We set out to fill a gap in the system - and help good people do good things
John Kingston, Founding Chair – Reflects on why Access was created, the original mission, and staying true to it over 10 years.
Bonnie Chiu is a leading voice on equity in the social investment sector, and co-founder of both the Diversity Forum and Pathway Fund. Over the past decade, her work has helped push equity from the sidelines into the heart of funding in the social sector.
“I first encountered the UK’s social investment sector as a social entrepreneur newly arrived from Hong Kong. I studied business but I did feel the language around social investment is very technical with a lot of discussion of the what and how, but not the why. It was mostly men on stage talking about social investment and at first, I felt daunted.
“Each social investor was very prescriptive and there were so many boxes to tick. I didn’t fit into those boxes and it was alienating. My own experience of trying to access finance led me to realise that if anything was going to change, I would need to get inside the system. I needed to influence it to make the journey better for others like me.
“I began to see that my experience was far from unique. There are a lot of ‘reluctant’ social entrepreneurs - people who didn’t set out to start a business, but were compelled to because of their personal experiences. And they often come from marginalised backgrounds. Fundraising is one of the hardest things for them.
“What I saw was the stark difference between the social investors and those seeking funding. I had an opportunity to speak at a sector-wide conference and highlighted the problem of diversity, equity and inclusion in our sector, and that we needed to do something about it.
“I very much found a willing partner in Access, which has an explicit mandate to make finance fit for purpose for charities and social enterprises. Over the past ten years, they’ve never strayed from that core mission. They’ve kept themselves small and are always focused on serving the sector. They also understood it’s not just about the end product - whether a loan is cheap enough - it’s also about having infrastructure that allows the field to thrive.
“The Connect Fund really brought a lens onto the need to support marginalised communities, And it formed initiatives like the Diversity Forum and Pathway Fund that might not have got off the ground otherwise. All social investors now have a DEI policy and have made improvements to their processes.
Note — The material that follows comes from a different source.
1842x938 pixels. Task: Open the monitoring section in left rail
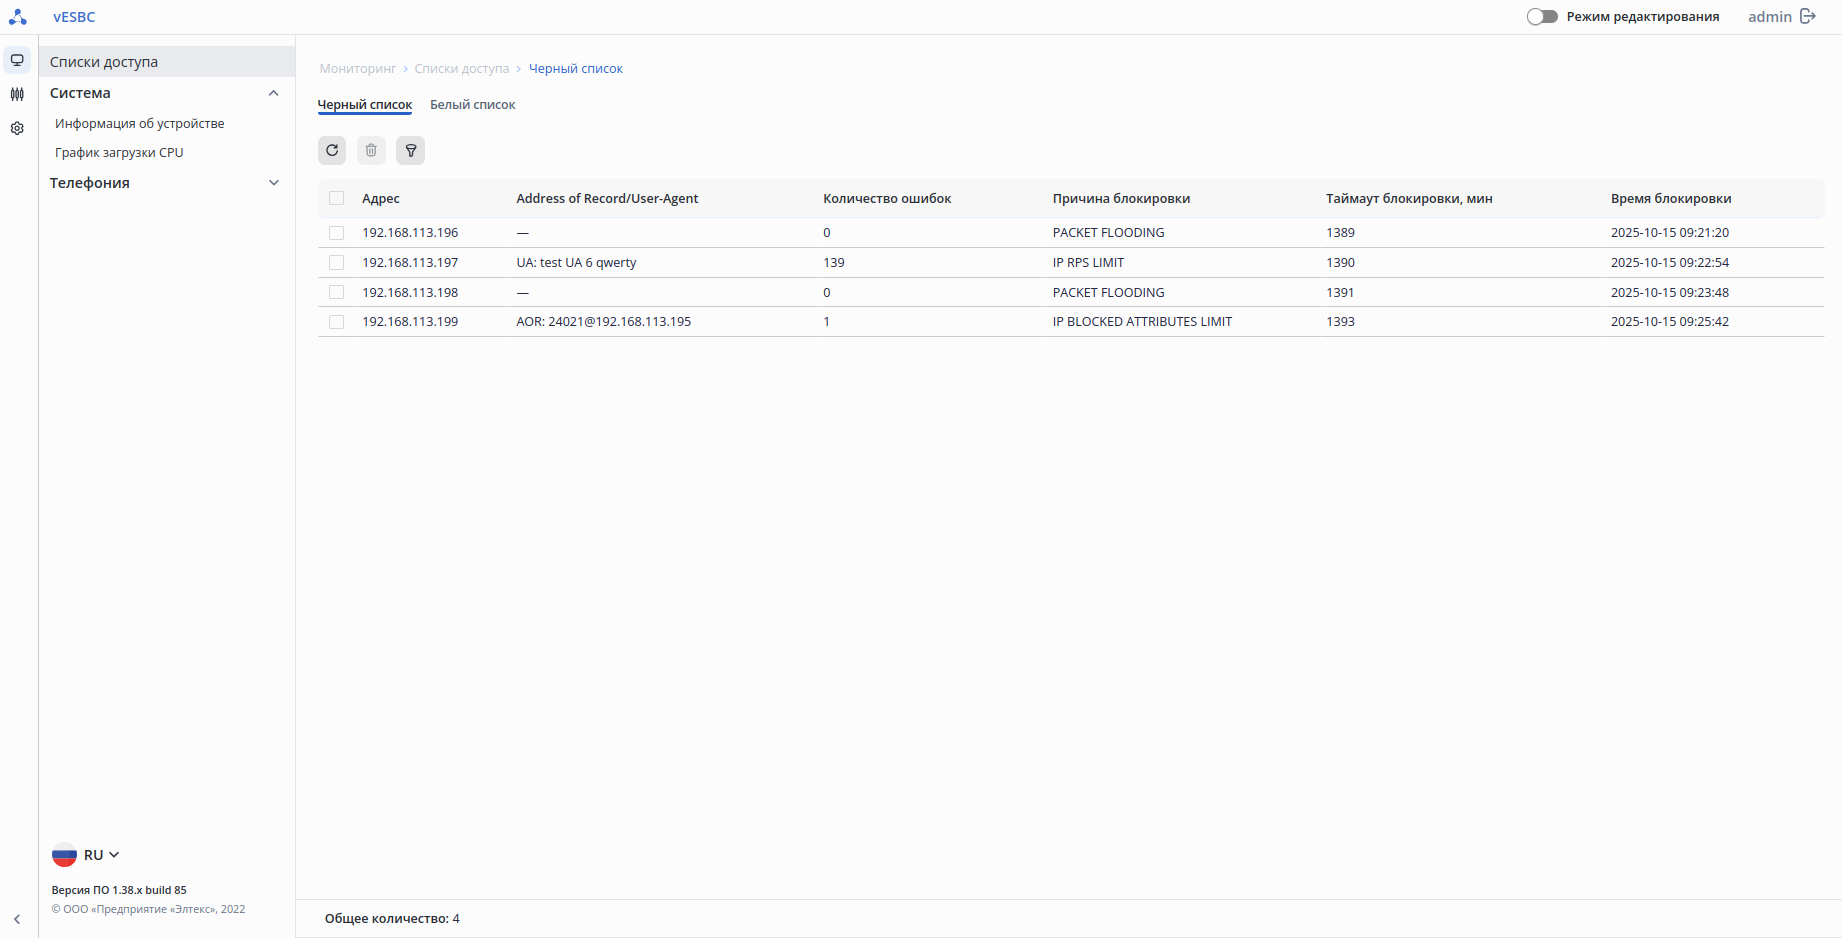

“Access doesn’t just fund the work - they’ve signed up to the manifesto, they publish, they’re independently reviewed. It’s important that they don’t just preach to others, but do the work themselves.
“But progress still has a way to go. I often say that diversity is counting the numbers. Equity is making the numbers count. I think we’ve got the diversity right and there’s awareness of the issue. But I’m not sure we’ve got to equity yet because it requires us to rethink some of the fundamental logic around investments.
“The social investment sector is always reaching for technical solutions thinking ‘if we can make this cheaper, maybe things will be okay. Or if we provide different products - let’s blend this, blend that.’ When actually it is a human problem related to our mindsets and biases. I don’t think the social investment sector is as good at grappling with some of these issues.
“Power is really at the heart of what we need to get better at. Money is power. But it’s just not the norm to talk about it. In philanthropy there’s lots of discussion about shifting power, I just don’t see those discussions in social investment. It’s not just the head - we need the heart as well.
“Real inclusion means building an ecosystem that reflects the full range of needs and voices, like a vibrant rainforest with lots of different types of trees and animals. There are enterprises that want to grow quickly - for them, equity financing might be really helpful. Others have more stable, profitable business models, where debt is more appropriate. We need a wide range of financing.
“But it’s not just the products. The investors should come from a wide range of backgrounds too. Most social investors are bankers, not entrepreneurs. And very few of them have lived experience of the issues they’re trying to fund.
There are attempts to include social entrepreneurs - maybe one person on the board out of ten. But that’s cherry-picking. It’s not consistent inclusion or enough to shape direction. You can’t just do it once and then forget about it. You need those voices at the table all the time.”